I fear that, as in the 1930s, political rhetoric rather than positive action will be the standard reaction of a Europe that is increasingly being enveloped in a siege-like mentality due to the murderous actions of the so-called Islamic State.
However, while this concern is absolutely justifiable, it cannot define a continental indifference to the tragic plight of hundreds of thousands of refugees fleeing the violence and persecution of perverse organisations like IS - otherwise, as the Maltese premier points out, we face a genocide of monumental dimensions.
Yet, the seemingly indifferent echoes of the past resonate with the forthcoming meeting in Cairo to "stop people trafficking" which, although honourable in intent, will simply debate the issue as refugees die.
This was the outcome of the 1938 Evian Conference, where global leaders expressed their anguish over Hitler's persecution of Jews, but one after another said that due to economic and social conditions they could not accept any more than a token amount of refugees.
We must not let this happen again. We need to demand a reaction from our politicians - any concerned Irish citizen should contact their TD to express their outrage at this humanitarian tragedy.
Dr Kevin McCarthy
Kinsale, Co Cork
EU must deal with traffickers
European authorities must shoulder some of the blame for the latest Mediterranean boat tragedy in which hundreds of desperate migrants lost their lives.
At the heart of this catastrophe is a blasé attitude from the EU, whose lack of funding has led to inaction in dealing with the misery of human trafficking.
Ireland, too, should hang its head in shame, for it was this country which prompted the EU to adopt what is known as 'The Dublin Law', which forces asylum seekers to apply for asylum in their first country of entry. By doing this Ireland has ensured that refugees seeking asylum in the EU will mainly be a concern for the Mediterranean countries.
We have effectively acted like Pontius Pilate with the problem. We cannot pretend that trafficking of migrants is a recent phenomenon, given that last year alone, more than 3,000 Syrians died while attempting to cross the Mediterranean.
The desperation of these refugees manifests itself in the risks that they take. The EU must get its act together and deal severely with those who profit by trafficking desperate people - and each country with a capacity to do so should show compassion by taking its share of genuine refugees.
Dunleer, Co Louth
We need debate on penal reform
Over recent years, reports on conditions in Irish prisons, particularly those concerning the incarceration of women, have made harrowing reading.
Thankfully, the recent improvements, particularly at Mountjoy, represent giant steps in the humanising of our penal institutions.
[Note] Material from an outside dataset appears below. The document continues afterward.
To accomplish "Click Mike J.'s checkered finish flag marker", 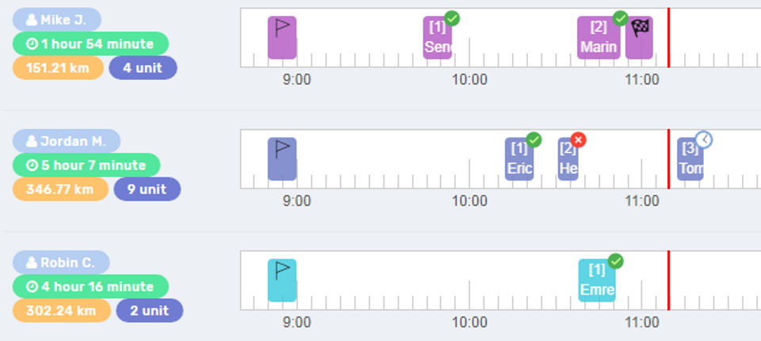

We have gradually awakened to the view that lawbreakers are sent to prison as punishment not for punishment.
If prison is assumed to prevent reoffending, we have got things badly wrong, as the great majority of offenders reoffend when they have served their sentence.
Apart from moral considerations about human rights, it is in all our interests to see far more investment in helping prisoners to get back on their feet, as they do to very good effect in Norway, which has the lowest reoffending rate in Europe .
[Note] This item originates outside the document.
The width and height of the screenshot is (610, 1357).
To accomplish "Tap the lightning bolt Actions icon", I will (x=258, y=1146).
The most significant victims of the penal system are the children of those convicted of serious crimes. There are hundreds of innocent children who carry the pain of separation from a loved one and never recover from it. The quality of support available to these children leaves much to be desired.
There is an urgent need for us to determine the central purpose that our penal system is intended to serve.
Marriage works, leave it alone
On my 67th birthday earlier this year, I received the best gift ever - a new grandson. As I gave thanks for this miracle of new life, I could not help thinking of the many changes that have taken place in my lifetime and wondering what the future might hold for him.
I am researching my family tree. Using the Registers of Births, Deaths and Marriages I have, so far, reached back about seven generations (circa 1850). I'm not yet finished by any means but I have noted one thing that seems to hold the entire exercise together - the institution of marriage.
All of the recorded unions that I have researched, parents, grandparents, great-grandparents etc, comprised one of each sex, male and female.
The point I want to make is that we - not me nor you, nor governments nor legislators, nor well-meaning liberals, nor the media - have any right to even attempt to change the natural or normal order of things.
Marriage, male to female, was divinely instituted and sanctified to provide a union of body and spirit in love, with procreation as a natural and desirable result. It works, and it is why we are here.
The LGBT movement are well served by existing legal rights, they have no need or right to be 'married'.
Let us hold the institution of marriage in respect out of love for all our people. I urge all sensible people to vote a resounding 'No' in the May referendum.
Patrick Noel McAuley
Clondra, Co Longford
Poll debate and mental health
Having read Saturday's Irish Independent (April 18), I wonder do your readers understand the effect the marriage equality debate has on the mental health of people around Ireland?
I picked up the paper to read Justin McAleese's inspiring story. However, before I even got to read his piece, I was met with a headline comparing homosexual acts to those of rape. On another page the argument against marriage equality cited incest as a possible cause for concern should the referendum pass.
Behind this debate there are vulnerable people across Ireland who are struggling to come to terms with their sexuality and wondering how they will live their lives.
Just think for a few moments what it must be like for them to see their private lives discussed and debated in such a public forum. I hope they see the support that is there, but I can guarantee you they also see the criticism of a life that, through no fault of their own, they have been born into.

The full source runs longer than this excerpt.